Computing 8 horizontal sums of eight AVX single-precision floating-point vectors
OK, I think I have found faster algorithm based on (usually slow) HADDs:
__m256 HorizontalSums(__m256 v0, __m256 v1, __m256 v2, __m256 v3, __m256 v4, __m256 v5, __m256 v6, __m256 v7)
{
const __m256 s01 = _mm256_hadd_ps(v0, v1);
const __m256 s23 = _mm256_hadd_ps(v2, v3);
const __m256 s45 = _mm256_hadd_ps(v4, v5);
const __m256 s67 = _mm256_hadd_ps(v6, v7);
const __m256 s0123 = _mm256_hadd_ps(s01, s23);
const __m256 s4556 = _mm256_hadd_ps(s45, s67);
// inter-lane shuffle
v0 = _mm256_blend_ps(s0123, s4556, 0xF0);
v1 = _mm256_permute2f128_ps(s0123, s4556, 0x21);
return _mm256_add_ps(v0, v1);
}
According to IACA, it's ~8 cycles faster on Haswell.
Witek902's solution should work well, but it may
suffer from high port 5 pressure, if HorizontalSums
is called very often by the surrounding code.
On Intel Haswell, or newer, the vhaddps
instruction decodes to 3 micro-ops: 2 port 5 (p5) micro-ops and
one micro-op for p1 or p01 (see Agner Fog's instruction tables).
Function sort_of_alternative_hadd_ps
also decodes to 3 micro-ops, but only one of them (the shuffle) executes necessarily on p5:
inline __m256 sort_of_alternative_hadd_ps(__m256 x, __m256 y)
{
__m256 y_hi_x_lo = _mm256_blend_ps(x, y, 0b11001100); /* y7 y6 x5 x4 y3 y2 x1 x0 */
__m256 y_lo_x_hi = _mm256_shuffle_ps(x, y, 0b01001110); /* y5 y4 x7 x6 y1 y0 x3 x2 */
return _mm256_add_ps(y_hi_x_lo, y_lo_x_hi);
}
It is possible to replace the first 4 _mm256_hadd_ps()
intrinsics in Witek902's
answer by the sort_of_alternative_hadd_ps
function.
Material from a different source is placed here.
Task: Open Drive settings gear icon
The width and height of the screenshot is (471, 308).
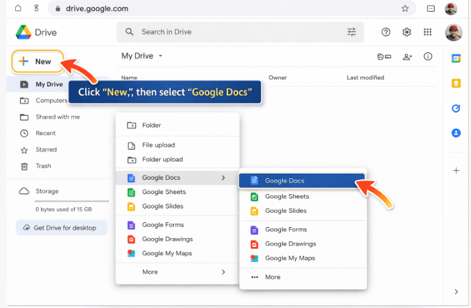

Altogether
8 extra instructions are needed to compute the horizontal sum:
__m256 HorizontalSums_less_p5_pressure(__m256 v0, __m256 v1, __m256 v2, __m256 v3, __m256 v4, __m256 v5, __m256 v6, __m256 v7)
{
__m256 s01 = sort_of_alternative_hadd_ps(v0, v1);
__m256 s23 = sort_of_alternative_hadd_ps(v2, v3);
__m256 s45 = sort_of_alternative_hadd_ps(v4, v5);
__m256 s67 = sort_of_alternative_hadd_ps(v6, v7);
__m256 s0123 = _mm256_hadd_ps(s01, s23);
__m256 s4556 = _mm256_hadd_ps(s45, s67);
v0 = _mm256_blend_ps(s0123, s4556, 0xF0);
v1 = _mm256_permute2f128_ps(s0123, s4556, 0x21);
return _mm256_add_ps(v0, v1);
}
This compiles to:
HorizontalSums_less_p5_pressure:
vblendps ymm8, ymm0, ymm1, 204
vblendps ymm10, ymm2, ymm3, 204
vshufps ymm0, ymm0, ymm1, 78
vblendps ymm9, ymm4, ymm5, 204
vblendps ymm1, ymm6, ymm7, 204
vshufps ymm2, ymm2, ymm3, 78
vshufps ymm4, ymm4, ymm5, 78
vshufps ymm6, ymm6, ymm7, 78
vaddps ymm0, ymm8, ymm0
vaddps ymm6, ymm6, ymm1
vaddps ymm2, ymm10, ymm2
vaddps ymm4, ymm9, ymm4
vhaddps ymm0, ymm0, ymm2
vhaddps ymm4, ymm4, ymm6
vblendps ymm1, ymm0, ymm4, 240
vperm2f128 ymm0, ymm0, ymm4, 33
vaddps ymm0, ymm1, ymm0
ret
Eventually both Witek902's HorizontalSums
and
HorizontalSums_less_p5_pressure
are decoded by the CPU into 21 micro-ops,
with respectively 13 p5 micro-ops and 9 p5 micro-ops.
Depending on the surrouding code and the actual microarchitecture, this reduced port 5 pressure may improve the performance.